«O Gato de Botas»
Conto Infantil de Charles Perrault
149- «O GATO DE BOTAS»
Era uma vez um moleiro muito pobre, que tinha três filhos.
Os dois mais velhos eram preguiçosos e o caçula era muito trabalhador.
Quando o moleiro morreu, só deixou como herança o moinho, um
burrinho e um gato. O moinho ficou para o filho mais velho, o burrinho para o
filho do meio e o gato para o caçula. Este último ficou muito descontente com a
parte que lhe coube da herança, mas o gato lhe disse:
- Meu querido amo, compra-me um par de botas e um saco e, em
breve, te provarei que sou de mais utilidade que um moinho ou um asno.
Assim, pois, o rapaz converteu todo o dinheiro que possuía
num lindo par de botas e num saco para o seu gatinho. Este calçou as botas e,
pondo o saco às costas, encaminhou-se para um sítio onde havia uma coelheira.
Quando ali chegou, abriu o saco, meteu-lhe uma porção de farelo miúdo e
deitou-se no chão fingindo-se morto.
Excitado pelo cheiro do farelo, o coelho saiu de seu
esconderijo e dirigiu-se para o saco. O gato apanhou-o logo e levou-o ao rei,
dizendo-lhe:
- Senhor, o nobre marquês de Carabás mandou que lhe
entregasse este coelho.

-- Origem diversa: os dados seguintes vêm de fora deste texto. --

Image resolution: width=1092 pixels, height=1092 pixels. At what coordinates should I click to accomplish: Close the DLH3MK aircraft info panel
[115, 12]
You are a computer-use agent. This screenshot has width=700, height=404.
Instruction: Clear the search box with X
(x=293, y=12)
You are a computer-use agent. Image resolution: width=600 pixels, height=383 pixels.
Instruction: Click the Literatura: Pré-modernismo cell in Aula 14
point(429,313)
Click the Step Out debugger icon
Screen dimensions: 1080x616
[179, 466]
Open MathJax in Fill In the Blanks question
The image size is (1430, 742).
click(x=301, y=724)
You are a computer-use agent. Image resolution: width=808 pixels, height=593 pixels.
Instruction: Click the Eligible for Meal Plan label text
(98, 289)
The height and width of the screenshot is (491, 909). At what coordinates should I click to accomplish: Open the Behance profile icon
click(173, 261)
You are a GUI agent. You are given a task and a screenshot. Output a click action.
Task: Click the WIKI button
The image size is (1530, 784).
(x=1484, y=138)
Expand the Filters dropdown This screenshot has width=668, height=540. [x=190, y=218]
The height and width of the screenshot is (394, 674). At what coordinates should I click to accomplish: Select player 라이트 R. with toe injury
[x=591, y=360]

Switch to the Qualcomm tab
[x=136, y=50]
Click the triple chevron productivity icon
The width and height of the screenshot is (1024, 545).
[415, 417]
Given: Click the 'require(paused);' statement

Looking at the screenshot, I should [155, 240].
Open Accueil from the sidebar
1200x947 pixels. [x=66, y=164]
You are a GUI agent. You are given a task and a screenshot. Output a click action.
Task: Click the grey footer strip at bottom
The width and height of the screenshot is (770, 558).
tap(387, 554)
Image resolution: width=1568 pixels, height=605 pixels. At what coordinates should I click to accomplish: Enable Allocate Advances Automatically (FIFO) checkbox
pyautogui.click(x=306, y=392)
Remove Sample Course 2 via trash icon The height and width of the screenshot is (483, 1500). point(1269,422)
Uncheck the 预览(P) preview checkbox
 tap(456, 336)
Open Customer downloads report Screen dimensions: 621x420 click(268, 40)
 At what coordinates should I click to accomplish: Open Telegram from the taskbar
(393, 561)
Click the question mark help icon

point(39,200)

Guisado com cebolinhas será um prato delicioso.
- Coelho?! – exclamou o rei.
- Que bom! Gosto muito de coelho, mas o meu cozinheiro não
consegue nunca apanhar nenhum. Diga ao teu amo que eu lhe mando os meus mais
sinceros agradecimentos.
No dia seguinte, o gatinho apanhou duas perdizes e levou-as
ao rei como presente do marquês de Carabás.
Durante um tempo, o gato continuou a levar ao palácio outros
presente, todos dizia ser da parte do Marquês de Carabás.
Um dia o gato convidou seu amo para tomar um banho no rio.
Ao chegarem ao local o gato disse ao jovem
- De hoje em diante seu nome será Marquês de Carabás. Agora,
por favor, tire sua roupa e entre na água.
O rapaz não estava entendendo nada, mas como confiava no
gato atendeu seu pedido.
O gato havia levado rapaz no local por onde devia passar a
carruagem real.
Esperto, o gato ao ver uma carruagem se aproximando começou
a gritar
- Socorro! Socorro!
- Que aconteceu? – perguntou o rei, descendo da sua
carruagem.
Os ladrões roubaram a roupa do nobre marquês de Carabás! –
disse o gato
- Meu amo está dentro da água, ficará resfriado.
O rei mandou imediatamente uns servos ao palácio; voltaram
daí a pouco com um magnífico vestuário feito para o próprio rei, quando jovem.
O dono do gato vestiu-se e ficou tão bonito que a princesa,
assim que o viu, dele se enamorou. O rei também ficou encantado e murmurou:
- Eu era exatamente assim, nos meus tempos de moço.
O rei convidou o falso marquês para subir em sua carruagem.
- Será que a vossa majestade nos dá a honra de visitar o
palácio do Marquês de Carabás? – perguntou o gato, diante do olhar aflito do
rapaz.
O rei aceitou o convite e o gato saiu na frente, para
arrumar uma recepção par ao rei e a princesa.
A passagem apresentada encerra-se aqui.